Exercise brief: Output the data below in full, byte for byte. Nothing may differ.

Given records:
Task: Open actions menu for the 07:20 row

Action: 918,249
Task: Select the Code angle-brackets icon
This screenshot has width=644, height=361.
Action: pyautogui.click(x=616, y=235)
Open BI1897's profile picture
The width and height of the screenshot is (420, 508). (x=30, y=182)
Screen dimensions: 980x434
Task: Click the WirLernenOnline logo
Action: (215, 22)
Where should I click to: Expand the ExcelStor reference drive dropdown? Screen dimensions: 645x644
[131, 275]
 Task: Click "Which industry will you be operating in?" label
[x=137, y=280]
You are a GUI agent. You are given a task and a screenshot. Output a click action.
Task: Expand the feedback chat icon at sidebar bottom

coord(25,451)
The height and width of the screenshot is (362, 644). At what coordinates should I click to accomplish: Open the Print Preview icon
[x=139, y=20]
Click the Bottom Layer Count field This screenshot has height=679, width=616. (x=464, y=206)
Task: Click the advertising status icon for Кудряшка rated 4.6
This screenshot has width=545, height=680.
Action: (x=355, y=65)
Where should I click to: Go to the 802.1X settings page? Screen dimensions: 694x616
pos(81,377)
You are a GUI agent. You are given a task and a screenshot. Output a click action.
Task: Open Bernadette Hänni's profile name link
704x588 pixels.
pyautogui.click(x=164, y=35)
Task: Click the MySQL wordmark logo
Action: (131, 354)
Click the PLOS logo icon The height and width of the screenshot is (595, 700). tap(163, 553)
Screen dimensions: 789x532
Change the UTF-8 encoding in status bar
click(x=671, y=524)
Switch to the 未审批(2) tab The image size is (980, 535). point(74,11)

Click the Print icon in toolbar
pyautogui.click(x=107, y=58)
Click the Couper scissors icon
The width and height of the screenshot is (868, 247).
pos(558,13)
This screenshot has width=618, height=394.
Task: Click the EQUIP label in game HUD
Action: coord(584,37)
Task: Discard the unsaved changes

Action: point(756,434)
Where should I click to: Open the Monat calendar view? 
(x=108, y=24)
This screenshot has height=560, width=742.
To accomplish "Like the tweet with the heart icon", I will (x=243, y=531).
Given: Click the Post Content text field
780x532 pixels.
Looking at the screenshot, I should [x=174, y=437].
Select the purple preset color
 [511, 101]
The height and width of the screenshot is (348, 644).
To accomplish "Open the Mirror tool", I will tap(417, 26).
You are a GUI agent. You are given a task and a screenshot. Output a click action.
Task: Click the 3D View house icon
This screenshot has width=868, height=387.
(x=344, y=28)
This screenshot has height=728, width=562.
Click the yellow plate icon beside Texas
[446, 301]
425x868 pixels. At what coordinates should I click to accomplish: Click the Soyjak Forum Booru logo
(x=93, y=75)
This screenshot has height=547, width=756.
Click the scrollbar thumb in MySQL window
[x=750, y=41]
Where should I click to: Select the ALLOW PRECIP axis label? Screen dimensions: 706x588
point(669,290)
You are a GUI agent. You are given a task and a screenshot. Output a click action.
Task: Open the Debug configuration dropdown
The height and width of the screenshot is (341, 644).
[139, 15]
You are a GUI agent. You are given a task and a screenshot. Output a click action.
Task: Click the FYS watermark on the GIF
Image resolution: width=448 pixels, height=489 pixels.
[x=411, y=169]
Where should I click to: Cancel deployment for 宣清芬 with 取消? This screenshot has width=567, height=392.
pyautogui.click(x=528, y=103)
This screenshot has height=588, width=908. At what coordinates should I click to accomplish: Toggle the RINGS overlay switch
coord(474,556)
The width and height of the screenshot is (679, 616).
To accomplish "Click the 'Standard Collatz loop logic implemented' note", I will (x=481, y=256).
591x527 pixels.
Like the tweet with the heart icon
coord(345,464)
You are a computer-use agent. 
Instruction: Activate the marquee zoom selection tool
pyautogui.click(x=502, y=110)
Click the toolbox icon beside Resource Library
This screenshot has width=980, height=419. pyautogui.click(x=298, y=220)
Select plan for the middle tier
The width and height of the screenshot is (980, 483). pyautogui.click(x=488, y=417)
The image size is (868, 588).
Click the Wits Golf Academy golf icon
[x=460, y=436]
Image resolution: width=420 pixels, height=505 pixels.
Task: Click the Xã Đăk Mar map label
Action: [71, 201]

Answer section:
Task: Open actions menu for the 07:20 row

Action: 918,249
Task: Select the Code angle-brackets icon
This screenshot has width=644, height=361.
Action: pyautogui.click(x=616, y=235)
Open BI1897's profile picture
The width and height of the screenshot is (420, 508). (x=30, y=182)
Screen dimensions: 980x434
Task: Click the WirLernenOnline logo
Action: (215, 22)
Where should I click to: Expand the ExcelStor reference drive dropdown? Screen dimensions: 645x644
[131, 275]
 Task: Click "Which industry will you be operating in?" label
[x=137, y=280]
You are a GUI agent. You are given a task and a screenshot. Output a click action.
Task: Expand the feedback chat icon at sidebar bottom

coord(25,451)
The height and width of the screenshot is (362, 644). At what coordinates should I click to accomplish: Open the Print Preview icon
[x=139, y=20]
Click the Bottom Layer Count field This screenshot has height=679, width=616. (x=464, y=206)
Task: Click the advertising status icon for Кудряшка rated 4.6
This screenshot has width=545, height=680.
Action: (x=355, y=65)
Where should I click to: Go to the 802.1X settings page? Screen dimensions: 694x616
pos(81,377)
You are a GUI agent. You are given a task and a screenshot. Output a click action.
Task: Open Bernadette Hänni's profile name link
704x588 pixels.
pyautogui.click(x=164, y=35)
Task: Click the MySQL wordmark logo
Action: (131, 354)
Click the PLOS logo icon The height and width of the screenshot is (595, 700). tap(163, 553)
Screen dimensions: 789x532
Change the UTF-8 encoding in status bar
click(x=671, y=524)
Switch to the 未审批(2) tab The image size is (980, 535). point(74,11)

Click the Print icon in toolbar
pyautogui.click(x=107, y=58)
Click the Couper scissors icon
The width and height of the screenshot is (868, 247).
pos(558,13)
This screenshot has width=618, height=394.
Task: Click the EQUIP label in game HUD
Action: coord(584,37)
Task: Discard the unsaved changes

Action: point(756,434)
Where should I click to: Open the Monat calendar view? 
(x=108, y=24)
This screenshot has height=560, width=742.
To accomplish "Like the tweet with the heart icon", I will (x=243, y=531).
Given: Click the Post Content text field
780x532 pixels.
Looking at the screenshot, I should [x=174, y=437].
Select the purple preset color
 [511, 101]
The height and width of the screenshot is (348, 644).
To accomplish "Open the Mirror tool", I will tap(417, 26).
You are a GUI agent. You are given a task and a screenshot. Output a click action.
Task: Click the 3D View house icon
This screenshot has width=868, height=387.
(x=344, y=28)
This screenshot has height=728, width=562.
Click the yellow plate icon beside Texas
[446, 301]
425x868 pixels. At what coordinates should I click to accomplish: Click the Soyjak Forum Booru logo
(x=93, y=75)
This screenshot has height=547, width=756.
Click the scrollbar thumb in MySQL window
[x=750, y=41]
Where should I click to: Select the ALLOW PRECIP axis label? Screen dimensions: 706x588
point(669,290)
You are a GUI agent. You are given a task and a screenshot. Output a click action.
Task: Open the Debug configuration dropdown
The height and width of the screenshot is (341, 644).
[139, 15]
You are a GUI agent. You are given a task and a screenshot. Output a click action.
Task: Click the FYS watermark on the GIF
Image resolution: width=448 pixels, height=489 pixels.
[x=411, y=169]
Where should I click to: Cancel deployment for 宣清芬 with 取消? This screenshot has width=567, height=392.
pyautogui.click(x=528, y=103)
This screenshot has height=588, width=908. At what coordinates should I click to accomplish: Toggle the RINGS overlay switch
coord(474,556)
The width and height of the screenshot is (679, 616).
To accomplish "Click the 'Standard Collatz loop logic implemented' note", I will (x=481, y=256).
591x527 pixels.
Like the tweet with the heart icon
coord(345,464)
You are a computer-use agent. 
Instruction: Activate the marquee zoom selection tool
pyautogui.click(x=502, y=110)
Click the toolbox icon beside Resource Library
This screenshot has width=980, height=419. pyautogui.click(x=298, y=220)
Select plan for the middle tier
The width and height of the screenshot is (980, 483). pyautogui.click(x=488, y=417)
The image size is (868, 588).
Click the Wits Golf Academy golf icon
[x=460, y=436]
Image resolution: width=420 pixels, height=505 pixels.
Task: Click the Xã Đăk Mar map label
Action: [71, 201]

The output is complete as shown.